The sun tries its best to push through the gray woolen blanket of clouds, but it is no match, and so lingers just out of sight as a silvery dish. The weather blows neither warm nor cool, neither wet nor dry. The rolling green Spanish hills stand out in stark contrast to the milky sky as Cassius rides through them. Titinius and Marcus follow him closely and converse in low rumbles, their horses as close side by side as the animals are willing. The sound irks Cassius to the bone and he digs in his heels harder to his horse’s sides to put more distance between him and the two men.

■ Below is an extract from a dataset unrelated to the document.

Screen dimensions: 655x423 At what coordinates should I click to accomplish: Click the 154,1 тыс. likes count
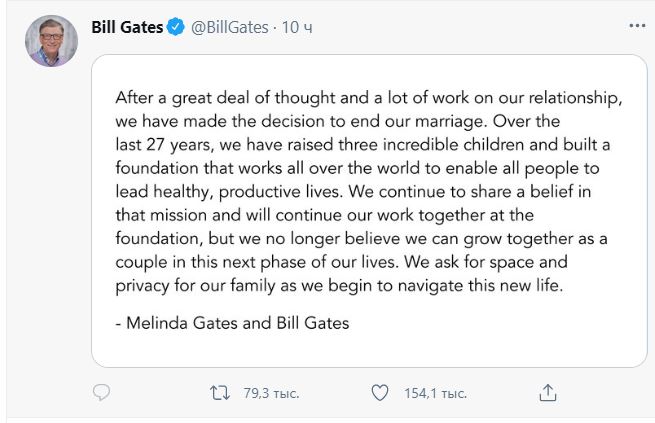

Nearly everything that day has gotten on his nerves in some way or another; their conversation is merely an extension of it. The night before Julius had demanded that they set out before dawn and so spend the entire day searching the hills for the prime encampment spot for the soldiers he would inevitably call in the war he would inevitably have them fight. To Cassius there didn’t seem to be much cause for war in Hispania; he had seen nothing but sparse huts and villages the entire morning. But that was no matter. If anyone could stoke a conflict upon long-dead coals it was Gaius Julius, that much was certain.

Without pausing, Cassius glances quickly over his shoulder and sees that Julius lingers a full two-horse's length behind Titinius and Marcus. Cassius whips back around. The man had been that way all day, gazing sullenly at the ground as they moved and loathe to make his horse go at a pace above a leisurely trot. He is tired, yes, Cassius himself is exhausted as well, but Julius had been the one who put them all in this position. Cassius would have been content to fall asleep with a draught in his hand and awake leisurely in the mid-morning, and yet he isn’t the one sulking far behind the other three. 

Cassius huffs and snatches the reins tighter, wondering how fast he would have to go until Julius finally snapped out of his stupor and raced to catch up with him. He doesn’t get far, however, when he is stopped by Titinius shouting.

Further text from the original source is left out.